The department spent $232,000 administering the assessment to prisoners in 2017, the report said, but could not provide data on the results of those assessments or proof that needs identified by the assessments were addressed.
Department policy requires a committee to create a re-entry plan for each inmate 180 days before release, which must address treatment, employment and housing needs.
But the report says Corrections was “unable to produce any records” of how many inmates were connected with those services upon release.
“LFC staff witnessed a concerning pattern of near release inmates lacking good employment and housing plans during multiple prison visits. … These observations are by no means conclusive of anything,” the evaluators wrote, “but utter lack of substantive re-entry preparation was unavoidably apparent.”
Unknowns also kept evaluators from conducting a thorough examination of the quality of health care services provided to inmates, the report says, and prevented them from thoroughly reviewing the department’s efforts to hold health care vendors accountable for delivering quality care.
“Current healthcare performance measures are an improvement from past contracts,” evaluators wrote, “but say little about healthcare quality.”
Evaluators said the department’s current performance measures “are detailed and cover appropriate healthcare topics” but “count outputs rather than outcomes.” For example, the department documents the number of doctor visits but not whether diseases and conditions were effectively treated.

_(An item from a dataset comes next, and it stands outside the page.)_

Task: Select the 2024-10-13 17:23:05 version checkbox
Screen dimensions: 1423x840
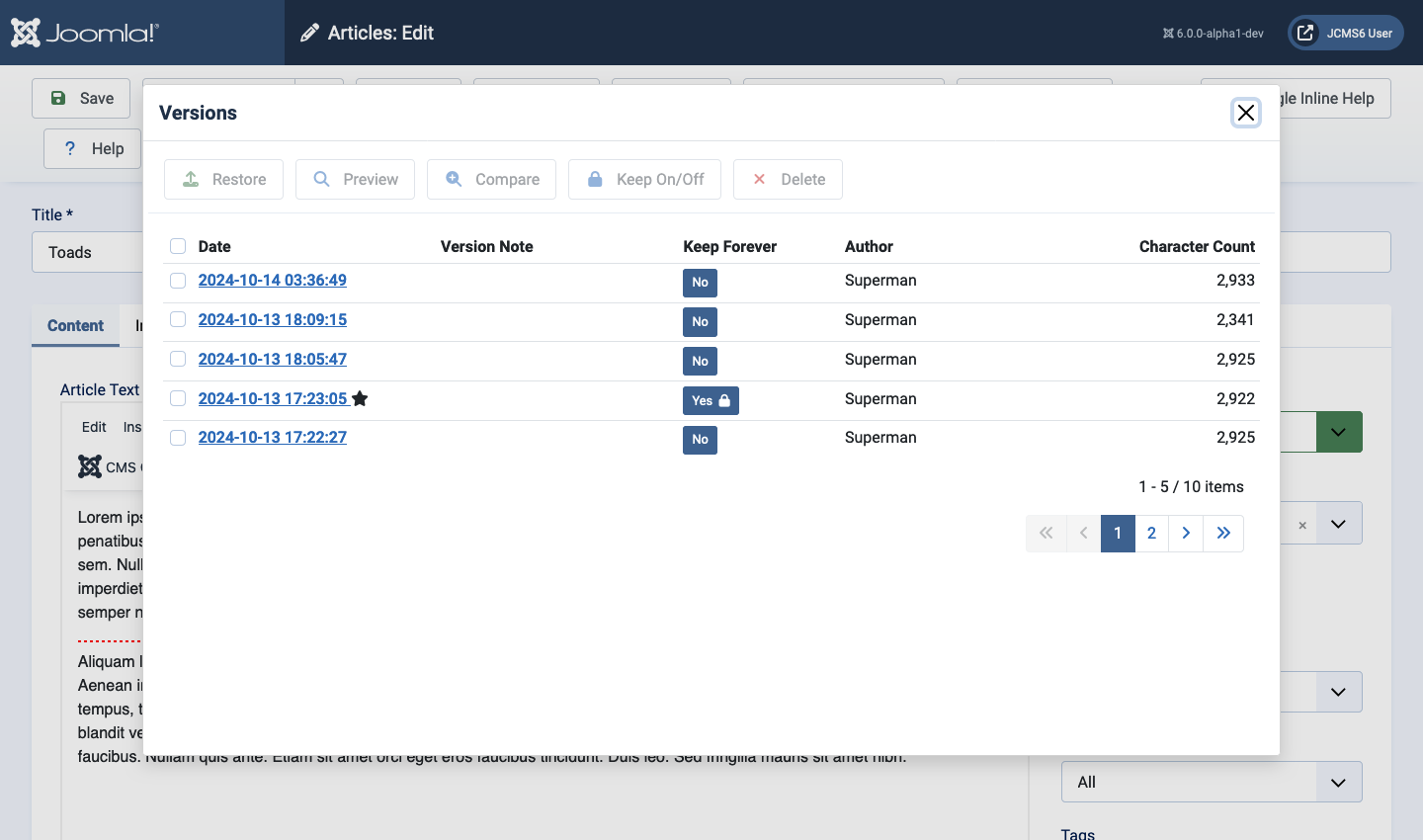Action: click(x=178, y=398)
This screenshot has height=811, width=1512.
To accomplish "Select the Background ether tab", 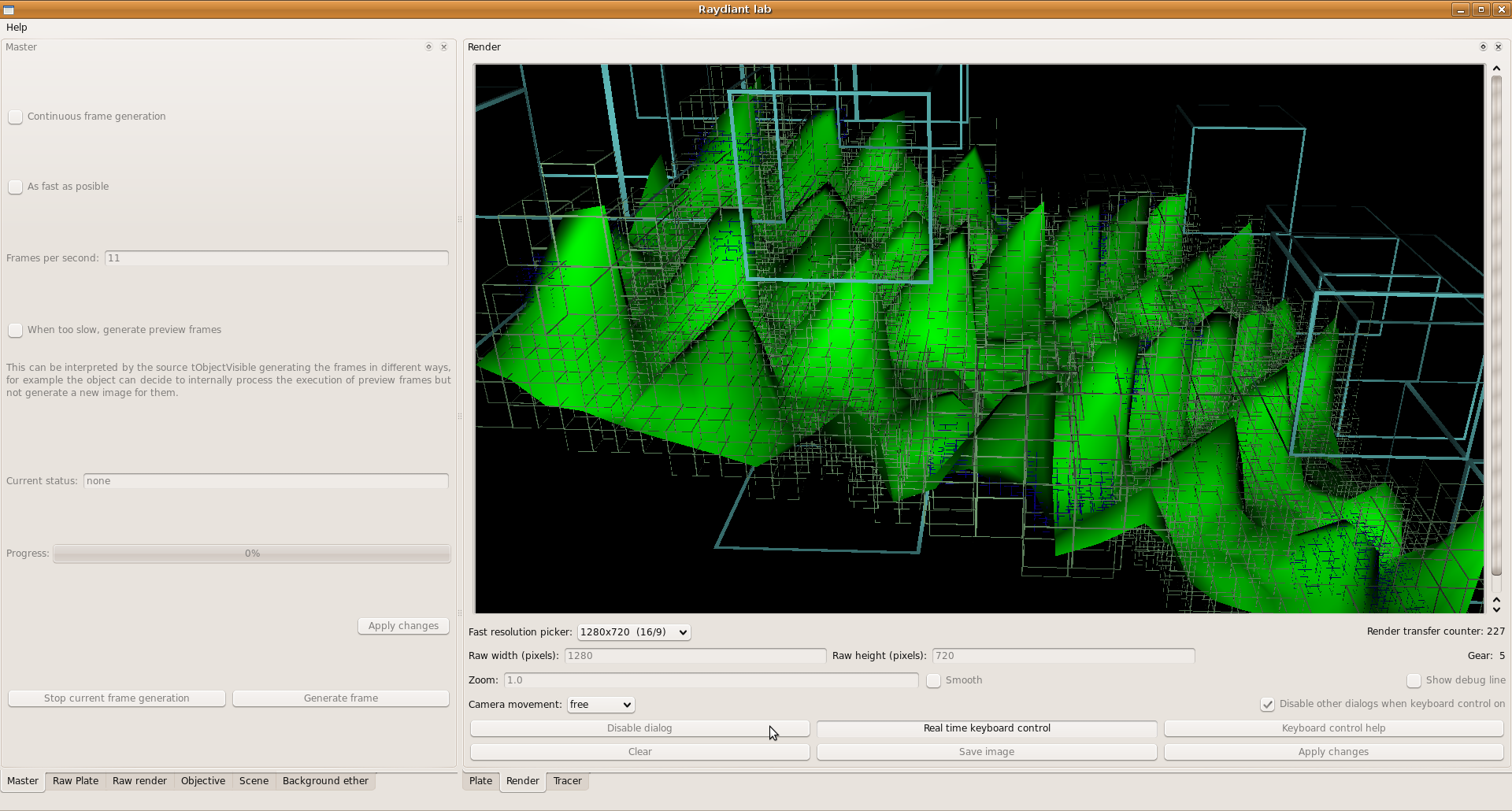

“Without strong quality performance measures, evaluators wrote, “it’s difficult to evaluate the efficacy of the healthcare provider and ensure prisoner’s civil rights are being met.”
Asked to address the findings on these points, Mahesh said the department recently hired a clinical nurse specialist and is looking to hire two more nurses to focus on auditing the care provided by the vendors.
This would be a return to previous practices abandoned in recent years when the department replaced the team of medically certified auditors with a health services administrator who was a lawyer rather than a medical professional.
Mahesh said the department also is asking legislators for more money to buy a new electronic health records system, which he says “will dramatically improve oversight of the contractor by providing the ability to track in real time the care that inmates are receiving.”
Page 27 of the 34-page report was reserved for the department’s response to the evaluation.
It was blank.
Mahesh said Corrections Secretary David Jablonski responded to the findings in person last month by answering questions posed by legislators following a presentation of the report to the Legislative Finance Committee.
Jablonski began his remarks that day by saying: “I think the administration and my staff have done a great job.”
Few of the questions posed by lawmakers prompted answers from Jablonski specific to the report’s findings.
For example, committee Chairwoman Rep. Patricia “Patty” A. Lundstrom, D-Gallup, asked him to provide a “30,000-foot view” of the state’s prison facilities.
Jablonski responded by reciting the name, location, security level and inmate population of each facility.